Your skill expert fighter is a dum dum. That's the whole point of the thread.
They're not. Take a sage background, put 14 in int and get a feat that gives you expertise in history. Grats, your fighter is now a world class scholar of history!
 

The Warlord concept is perfectly fulfilled by the 5e Battlemaster with appropriate maneuvers. He can do everything people want a Warlord to be able to do. That's conceptually. (Grant attacks, provide temp hp, reposition allies, grant an ally advantage, even push enemies away).

The mechanical implementation is where this really falls short for most people. They want to be able to grant more attacks, grant more temp hp, reposition more allies, push more enemies away.

Can such mechanics be made into a class. Almost certainly. Should they be made into a class is the real question though. Can a class focused on those things even more than a battlemaster meet balance requirements, can a class based on them add to the conceptual space of 5e in any way, will adding this class in take away too much from other already existing classes, etc?
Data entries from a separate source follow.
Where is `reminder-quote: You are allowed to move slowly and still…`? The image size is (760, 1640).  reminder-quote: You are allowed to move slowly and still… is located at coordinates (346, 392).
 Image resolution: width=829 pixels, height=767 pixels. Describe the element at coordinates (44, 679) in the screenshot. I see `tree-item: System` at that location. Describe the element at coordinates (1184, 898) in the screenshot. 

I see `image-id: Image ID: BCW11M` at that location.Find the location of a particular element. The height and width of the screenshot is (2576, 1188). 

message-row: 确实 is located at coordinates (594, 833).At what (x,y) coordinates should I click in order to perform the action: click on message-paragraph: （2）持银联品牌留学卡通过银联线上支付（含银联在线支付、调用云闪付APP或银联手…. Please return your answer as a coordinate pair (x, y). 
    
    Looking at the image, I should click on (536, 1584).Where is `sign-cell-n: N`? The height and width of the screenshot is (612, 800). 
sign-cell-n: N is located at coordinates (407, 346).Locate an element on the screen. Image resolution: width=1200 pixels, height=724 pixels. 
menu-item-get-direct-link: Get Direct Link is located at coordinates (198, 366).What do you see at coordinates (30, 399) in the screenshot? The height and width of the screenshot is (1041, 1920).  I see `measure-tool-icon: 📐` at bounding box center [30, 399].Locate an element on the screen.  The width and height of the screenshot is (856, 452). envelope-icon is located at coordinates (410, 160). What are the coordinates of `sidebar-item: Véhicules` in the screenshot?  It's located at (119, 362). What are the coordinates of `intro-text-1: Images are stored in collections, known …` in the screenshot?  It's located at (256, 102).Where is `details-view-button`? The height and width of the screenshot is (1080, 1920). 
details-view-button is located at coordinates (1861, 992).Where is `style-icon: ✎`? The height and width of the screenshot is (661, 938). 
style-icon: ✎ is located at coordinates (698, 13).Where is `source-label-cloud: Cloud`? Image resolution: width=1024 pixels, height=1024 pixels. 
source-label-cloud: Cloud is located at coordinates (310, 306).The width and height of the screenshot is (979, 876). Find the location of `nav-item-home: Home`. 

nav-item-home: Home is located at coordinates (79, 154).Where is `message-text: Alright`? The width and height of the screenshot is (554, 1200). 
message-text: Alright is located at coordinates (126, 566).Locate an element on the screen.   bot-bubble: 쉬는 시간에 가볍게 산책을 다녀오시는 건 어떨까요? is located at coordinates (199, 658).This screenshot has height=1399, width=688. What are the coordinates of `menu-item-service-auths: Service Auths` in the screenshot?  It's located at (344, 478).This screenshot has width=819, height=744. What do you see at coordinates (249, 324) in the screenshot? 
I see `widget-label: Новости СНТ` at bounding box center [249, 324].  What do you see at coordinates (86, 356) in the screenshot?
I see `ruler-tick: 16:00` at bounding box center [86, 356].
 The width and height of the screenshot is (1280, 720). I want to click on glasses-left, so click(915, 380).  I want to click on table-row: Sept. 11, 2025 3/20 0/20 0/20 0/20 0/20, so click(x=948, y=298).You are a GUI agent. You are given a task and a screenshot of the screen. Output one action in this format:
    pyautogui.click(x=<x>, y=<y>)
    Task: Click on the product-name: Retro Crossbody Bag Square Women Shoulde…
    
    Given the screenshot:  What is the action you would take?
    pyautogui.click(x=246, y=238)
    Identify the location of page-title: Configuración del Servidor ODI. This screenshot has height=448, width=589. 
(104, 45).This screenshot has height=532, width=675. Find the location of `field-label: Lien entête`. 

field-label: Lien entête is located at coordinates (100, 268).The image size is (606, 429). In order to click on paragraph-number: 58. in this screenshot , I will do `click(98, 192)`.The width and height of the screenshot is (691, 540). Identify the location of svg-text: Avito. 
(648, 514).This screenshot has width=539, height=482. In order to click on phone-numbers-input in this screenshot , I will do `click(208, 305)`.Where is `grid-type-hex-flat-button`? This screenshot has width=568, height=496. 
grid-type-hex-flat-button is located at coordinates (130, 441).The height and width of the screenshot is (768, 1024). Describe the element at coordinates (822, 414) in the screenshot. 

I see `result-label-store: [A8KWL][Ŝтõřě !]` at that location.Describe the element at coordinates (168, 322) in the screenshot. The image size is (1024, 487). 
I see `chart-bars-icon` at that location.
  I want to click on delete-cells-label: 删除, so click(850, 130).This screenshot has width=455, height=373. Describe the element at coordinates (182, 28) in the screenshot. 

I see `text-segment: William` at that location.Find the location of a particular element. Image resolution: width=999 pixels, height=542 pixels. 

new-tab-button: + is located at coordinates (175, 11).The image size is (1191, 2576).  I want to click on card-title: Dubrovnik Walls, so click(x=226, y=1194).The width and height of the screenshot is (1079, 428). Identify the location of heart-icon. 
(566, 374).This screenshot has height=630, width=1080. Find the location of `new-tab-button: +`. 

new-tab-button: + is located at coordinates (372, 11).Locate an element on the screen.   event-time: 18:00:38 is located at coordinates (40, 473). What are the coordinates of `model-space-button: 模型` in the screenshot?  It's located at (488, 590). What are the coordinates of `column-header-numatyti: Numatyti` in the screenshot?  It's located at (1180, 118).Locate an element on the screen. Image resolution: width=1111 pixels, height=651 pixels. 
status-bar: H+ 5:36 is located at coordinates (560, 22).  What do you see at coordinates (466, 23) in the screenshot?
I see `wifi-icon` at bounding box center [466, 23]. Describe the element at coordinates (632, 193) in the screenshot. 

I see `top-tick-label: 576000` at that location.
IMO. Part of the beauty of the subclass design space is you don't have to worry about any of that.
Can the magical parts of an Eldritch Knight be made into a class?
Certainly (the wizard).

Should they be made into a class?
Yeah, lots of people seem to enjoy playing wizards.

Can a class focused on those things even more than the Eldritch Knight meet balance requirements, can a class based on them add to the conceptual space of 5e in any way, will adding this class in take away too much from other already existing classes?
Well, people will argue about this question until they're blue in the face, but the wizard exists and the game works, so yeah.

The relationship between warlord and battlemaster is no different. Having one does not obviate the place of the other. There is certainly room for both in a game where an eldritch knight and a wizard can coexist.